Information given section start
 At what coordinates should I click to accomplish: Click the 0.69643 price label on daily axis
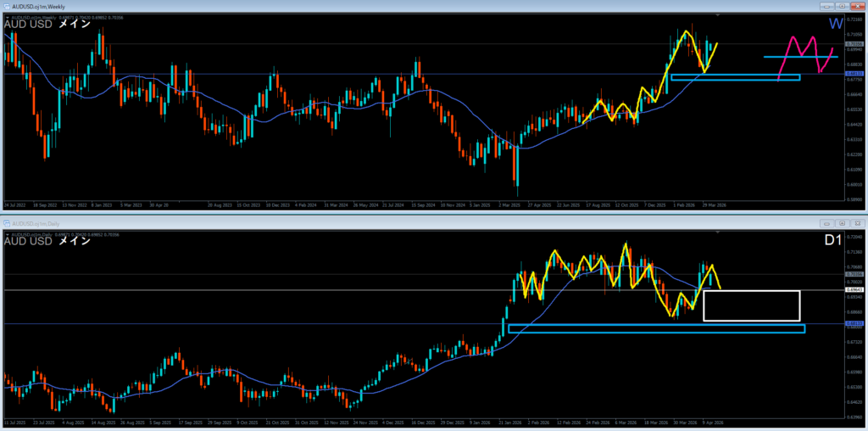click(x=854, y=290)
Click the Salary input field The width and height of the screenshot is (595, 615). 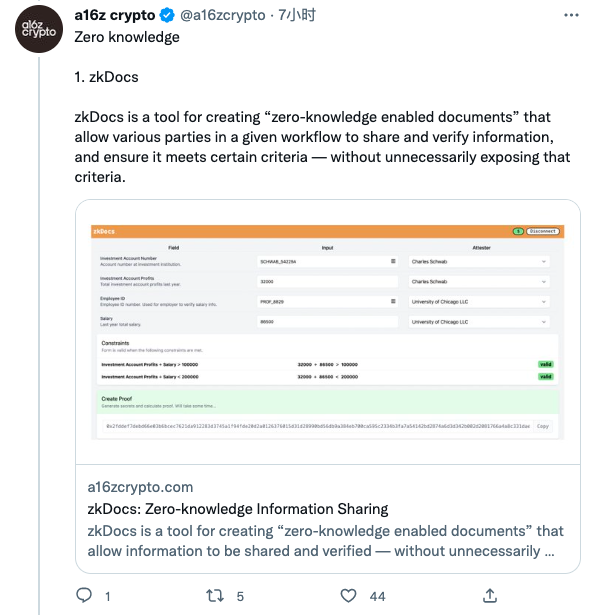(x=328, y=322)
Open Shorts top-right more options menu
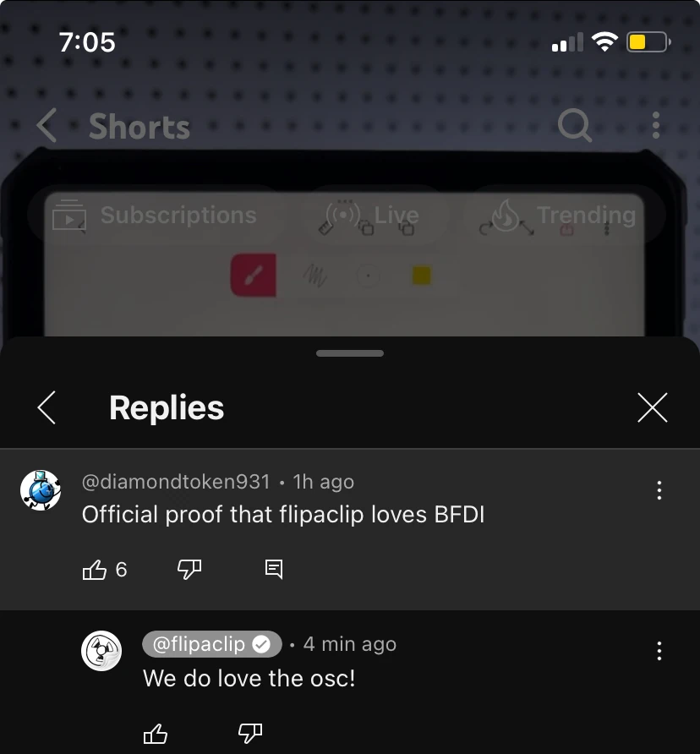700x754 pixels. [x=656, y=125]
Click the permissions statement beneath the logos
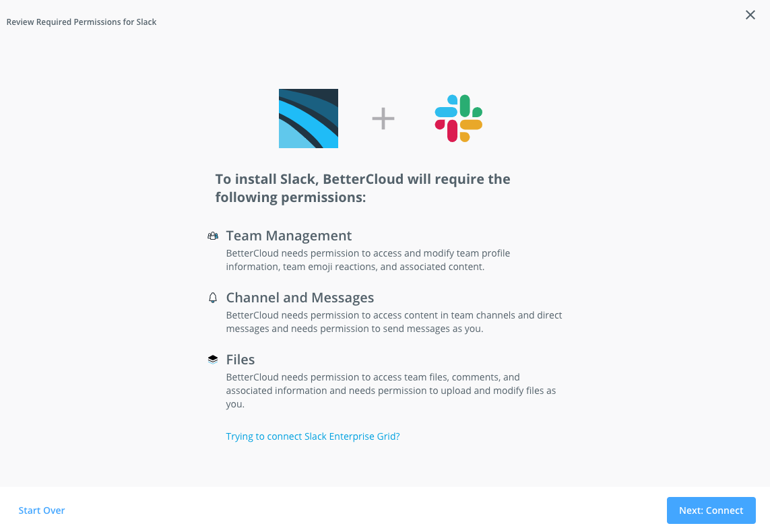The image size is (770, 532). pyautogui.click(x=362, y=187)
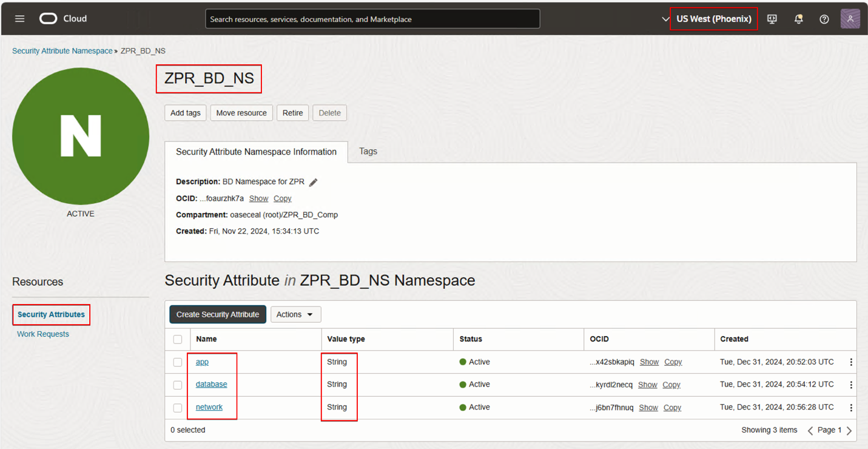
Task: Open the US West (Phoenix) region selector
Action: pyautogui.click(x=713, y=19)
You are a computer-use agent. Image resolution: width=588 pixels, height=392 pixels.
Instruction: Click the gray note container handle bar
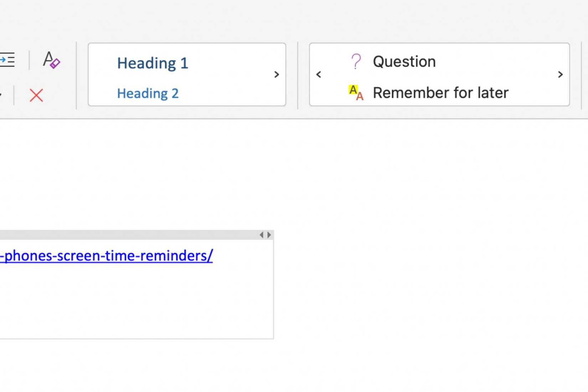pyautogui.click(x=128, y=235)
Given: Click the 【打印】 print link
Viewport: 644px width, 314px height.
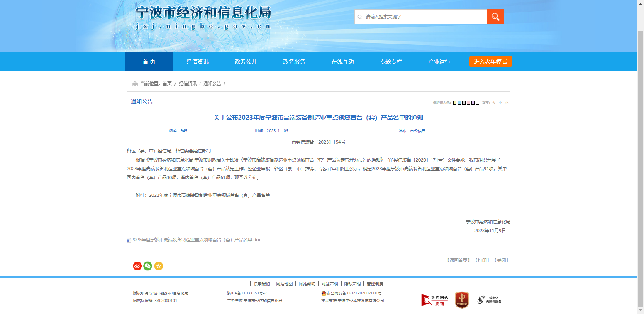Looking at the screenshot, I should coord(482,260).
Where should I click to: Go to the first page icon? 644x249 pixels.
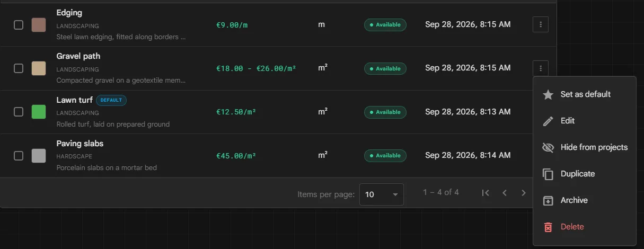486,193
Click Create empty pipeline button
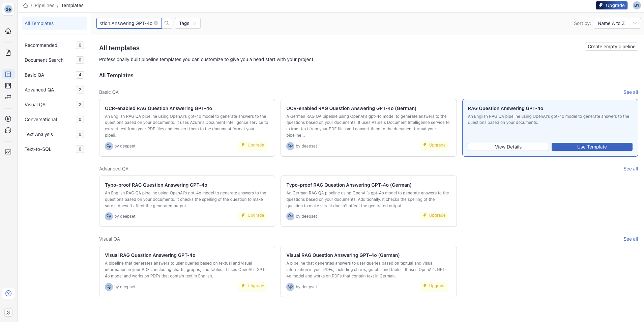 pyautogui.click(x=611, y=47)
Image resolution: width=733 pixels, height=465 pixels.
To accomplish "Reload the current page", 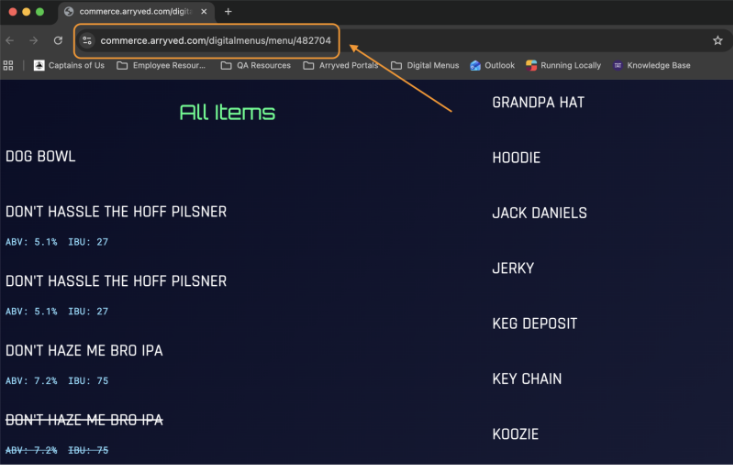I will (58, 41).
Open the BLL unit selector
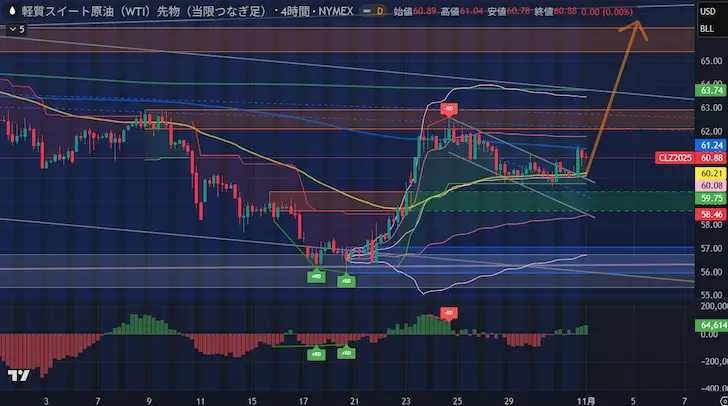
Information given section end
**Work item:** Check each line of the records for the word "resolution" and extract those that contain it.

**Answer area:**
You are a computer-use agent. Image resolution: width=588 pixels, height=392 pixels.
Image resolution: width=733 pixels, height=465 pixels.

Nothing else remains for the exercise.